Tuple processing: Evaluating predicates, projections
Expression evaluation: Computing derived columns
Comparison operations: Sorting, hashing, joining
Function calls: User-defined functions, aggregations

Memory Costs:

Working memory consumption: Sort runs, hash tables
Buffer pool pressure: Displacing cached pages
Memory allocation overhead: Creating temporary structures

Network Costs (Distributed Systems):

Data transfer: Moving tuples between nodes
Coordination overhead: Distributed query orchestration

Typical Cost Ratios in a Disk-Based RDBMS
Operation	Relative Cost	Why This Cost
CPU (per tuple)	1×	In-memory processing is extremely fast
Sequential I/O (per page)	100×	Disk seeks are slow, but sequential access is predictable
Random I/O (per page)	400×	Disk head movement adds significant latency
Network transfer (per page)	200×	Network latency + bandwidth constraints
Flash/SSD random I/O (per page)	25×	SSDs eliminate mechanical seek time

The I/O Dominance Principle:

In traditional disk-based databases, I/O costs typically dominate.
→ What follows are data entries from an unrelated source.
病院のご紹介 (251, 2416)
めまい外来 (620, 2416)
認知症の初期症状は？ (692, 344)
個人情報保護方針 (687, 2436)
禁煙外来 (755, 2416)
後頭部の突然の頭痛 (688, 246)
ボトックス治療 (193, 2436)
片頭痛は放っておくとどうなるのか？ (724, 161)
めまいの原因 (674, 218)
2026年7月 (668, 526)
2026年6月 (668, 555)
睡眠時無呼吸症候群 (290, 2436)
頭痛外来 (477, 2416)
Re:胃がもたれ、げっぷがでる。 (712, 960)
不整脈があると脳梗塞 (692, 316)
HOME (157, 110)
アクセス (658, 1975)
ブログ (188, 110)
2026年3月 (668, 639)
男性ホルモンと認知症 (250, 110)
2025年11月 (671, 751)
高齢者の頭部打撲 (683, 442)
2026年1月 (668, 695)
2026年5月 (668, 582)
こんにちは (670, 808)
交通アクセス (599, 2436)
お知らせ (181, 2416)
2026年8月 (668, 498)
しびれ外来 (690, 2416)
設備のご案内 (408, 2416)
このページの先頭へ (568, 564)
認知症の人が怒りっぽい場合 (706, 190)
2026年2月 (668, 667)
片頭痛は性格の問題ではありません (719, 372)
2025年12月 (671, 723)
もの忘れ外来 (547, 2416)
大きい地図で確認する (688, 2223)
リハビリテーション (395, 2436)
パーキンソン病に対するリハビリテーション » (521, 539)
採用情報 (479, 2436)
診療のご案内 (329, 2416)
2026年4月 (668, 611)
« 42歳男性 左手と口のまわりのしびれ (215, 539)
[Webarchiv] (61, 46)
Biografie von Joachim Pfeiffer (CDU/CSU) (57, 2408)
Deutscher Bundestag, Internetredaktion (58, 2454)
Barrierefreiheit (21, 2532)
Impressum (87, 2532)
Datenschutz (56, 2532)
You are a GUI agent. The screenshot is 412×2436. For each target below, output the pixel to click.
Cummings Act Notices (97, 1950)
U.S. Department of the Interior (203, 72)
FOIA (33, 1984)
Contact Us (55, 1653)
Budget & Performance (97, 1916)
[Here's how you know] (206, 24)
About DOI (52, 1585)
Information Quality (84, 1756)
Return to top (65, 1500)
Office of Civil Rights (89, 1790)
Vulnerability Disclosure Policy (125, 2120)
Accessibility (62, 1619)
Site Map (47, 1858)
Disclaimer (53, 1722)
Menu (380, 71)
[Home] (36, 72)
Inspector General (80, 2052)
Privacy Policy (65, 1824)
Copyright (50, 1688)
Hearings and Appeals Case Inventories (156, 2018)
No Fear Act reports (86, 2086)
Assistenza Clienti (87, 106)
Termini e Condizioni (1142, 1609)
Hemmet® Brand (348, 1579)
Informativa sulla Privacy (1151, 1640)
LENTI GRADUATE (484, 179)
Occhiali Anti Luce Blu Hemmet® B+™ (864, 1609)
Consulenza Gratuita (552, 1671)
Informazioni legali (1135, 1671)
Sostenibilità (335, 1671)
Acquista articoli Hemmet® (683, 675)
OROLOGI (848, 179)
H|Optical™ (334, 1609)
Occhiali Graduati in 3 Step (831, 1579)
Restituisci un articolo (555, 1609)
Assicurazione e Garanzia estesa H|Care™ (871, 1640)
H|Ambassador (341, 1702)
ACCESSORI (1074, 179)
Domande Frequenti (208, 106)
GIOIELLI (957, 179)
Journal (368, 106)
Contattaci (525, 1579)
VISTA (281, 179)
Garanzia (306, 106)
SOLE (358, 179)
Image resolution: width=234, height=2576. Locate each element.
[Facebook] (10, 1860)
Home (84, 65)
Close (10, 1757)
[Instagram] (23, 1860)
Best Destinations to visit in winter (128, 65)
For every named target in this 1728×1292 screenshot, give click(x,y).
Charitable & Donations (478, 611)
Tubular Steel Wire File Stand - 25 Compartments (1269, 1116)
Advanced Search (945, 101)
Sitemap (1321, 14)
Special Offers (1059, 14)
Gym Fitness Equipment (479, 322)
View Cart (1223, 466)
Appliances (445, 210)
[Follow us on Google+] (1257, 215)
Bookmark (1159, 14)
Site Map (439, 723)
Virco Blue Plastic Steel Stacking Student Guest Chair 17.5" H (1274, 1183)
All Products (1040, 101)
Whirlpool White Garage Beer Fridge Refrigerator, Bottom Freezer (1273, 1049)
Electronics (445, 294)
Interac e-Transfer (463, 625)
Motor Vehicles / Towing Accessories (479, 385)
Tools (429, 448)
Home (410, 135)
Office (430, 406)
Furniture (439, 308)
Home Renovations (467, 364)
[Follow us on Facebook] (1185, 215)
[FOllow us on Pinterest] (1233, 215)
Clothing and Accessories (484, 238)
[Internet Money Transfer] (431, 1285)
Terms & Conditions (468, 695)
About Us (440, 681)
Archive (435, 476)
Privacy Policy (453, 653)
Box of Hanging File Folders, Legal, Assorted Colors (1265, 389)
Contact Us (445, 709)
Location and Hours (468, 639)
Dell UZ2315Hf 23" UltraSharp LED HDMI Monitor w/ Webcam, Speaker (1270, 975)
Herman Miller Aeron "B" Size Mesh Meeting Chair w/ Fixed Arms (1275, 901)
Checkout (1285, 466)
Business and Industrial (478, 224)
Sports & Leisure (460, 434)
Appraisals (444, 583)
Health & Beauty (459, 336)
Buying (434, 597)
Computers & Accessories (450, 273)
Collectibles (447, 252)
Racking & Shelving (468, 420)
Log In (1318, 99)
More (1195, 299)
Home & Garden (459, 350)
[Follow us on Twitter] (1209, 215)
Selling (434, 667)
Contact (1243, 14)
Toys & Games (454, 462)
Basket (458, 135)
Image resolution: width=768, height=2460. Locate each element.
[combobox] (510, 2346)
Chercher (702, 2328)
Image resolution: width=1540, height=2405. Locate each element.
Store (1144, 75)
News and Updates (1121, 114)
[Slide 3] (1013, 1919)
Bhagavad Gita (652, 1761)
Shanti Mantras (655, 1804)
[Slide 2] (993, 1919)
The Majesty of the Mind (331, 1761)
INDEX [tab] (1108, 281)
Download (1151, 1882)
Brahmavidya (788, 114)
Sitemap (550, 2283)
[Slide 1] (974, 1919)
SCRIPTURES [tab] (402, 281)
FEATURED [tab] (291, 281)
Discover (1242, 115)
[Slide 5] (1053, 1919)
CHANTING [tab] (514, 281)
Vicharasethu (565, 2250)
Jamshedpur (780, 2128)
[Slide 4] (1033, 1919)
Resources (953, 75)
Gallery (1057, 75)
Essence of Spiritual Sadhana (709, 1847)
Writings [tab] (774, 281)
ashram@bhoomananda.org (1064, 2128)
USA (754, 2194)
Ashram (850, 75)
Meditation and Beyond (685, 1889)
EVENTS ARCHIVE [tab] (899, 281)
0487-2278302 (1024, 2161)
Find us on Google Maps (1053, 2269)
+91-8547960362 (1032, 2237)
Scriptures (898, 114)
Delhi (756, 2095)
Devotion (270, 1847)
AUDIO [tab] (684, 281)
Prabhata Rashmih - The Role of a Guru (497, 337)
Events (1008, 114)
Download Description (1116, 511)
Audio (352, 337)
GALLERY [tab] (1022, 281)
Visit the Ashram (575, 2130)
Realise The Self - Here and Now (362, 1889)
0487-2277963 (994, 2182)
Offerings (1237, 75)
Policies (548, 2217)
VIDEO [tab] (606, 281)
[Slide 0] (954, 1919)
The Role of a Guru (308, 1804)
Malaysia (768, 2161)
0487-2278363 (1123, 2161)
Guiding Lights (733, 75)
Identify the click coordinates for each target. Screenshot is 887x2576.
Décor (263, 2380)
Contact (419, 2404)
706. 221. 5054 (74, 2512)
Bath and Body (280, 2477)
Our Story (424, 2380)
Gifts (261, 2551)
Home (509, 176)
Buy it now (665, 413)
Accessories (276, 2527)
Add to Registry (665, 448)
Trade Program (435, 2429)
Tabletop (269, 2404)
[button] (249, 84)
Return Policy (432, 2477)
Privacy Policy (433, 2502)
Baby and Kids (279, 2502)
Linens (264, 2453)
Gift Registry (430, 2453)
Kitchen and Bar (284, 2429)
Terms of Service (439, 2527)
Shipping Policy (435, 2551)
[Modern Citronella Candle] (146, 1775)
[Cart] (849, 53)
Reading a single random disk page might take 10 milliseconds, while a CPU can process thousands of tuples in that time. This historical reality shaped cost models to focus heavily on I/O minimization.

However, this landscape is shifting:

SSDs have dramatically reduced random I/O costs
Larger memories mean more data is cached in RAM
Column stores achieve better compression and I/O efficiency
In-memory databases eliminate disk I/O for hot data

Modern cost models must balance these factors appropriately. An optimizer optimizing purely for I/O on a system with 512GB of RAM and all data cached will make suboptimal choices.

Hardware-Aware Optimization

Advanced systems like Oracle and SQL Server allow DBAs to configure cost model parameters to reflect actual hardware characteristics. If your storage is SSD-based, you can reduce the random I/O cost weight. If you have abundant CPU cores, you can reduce parallelism startup costs. Proper calibration significantly improves plan quality.

Sources of Estimation Error

Cost estimation is inherently imperfect. Understanding the sources of error helps in diagnosing query performance problems and maintaining database health.

Major Sources of Cost Estimation Error

•Stale Statistics — Table contents change through inserts, updates, and deletes, but statistics aren't continuously updated. A table that had 1 million rows when statistics were collected might now have 10 million rows.
•Correlation Blindness — Standard statistics assume column independence. If most employees in 'Engineering' earn over $100K, the optimizer likely won't know this correlation, leading to cardinality underestimation for combined predicates.
•Skewed Distributions — Histograms capture data distribution, but extreme skew can defeat even fine-grained histograms. A single popular product ID accounting for 40% of orders might not be accurately represented.
•Complex Predicates — User-defined functions, complex expressions, and predicates with low selectivity estimation accuracy (LIKE patterns, range overlaps) challenge the optimizer.
•Join Estimation Cascades — Errors compound through joins. If a base table cardinality is off by 10×, and that table joins with another also off by 10×, the result might be off by 100× or more.
•Parameter Sniffing Issues — Plans are optimized for the first parameter values seen. If later queries use very different parameter values, the cached plan may be catastrophically inappropriate.
•Missing Statistics — Newly created tables, expressions, and temporary structures may have no statistics at all, forcing the optimizer to guess.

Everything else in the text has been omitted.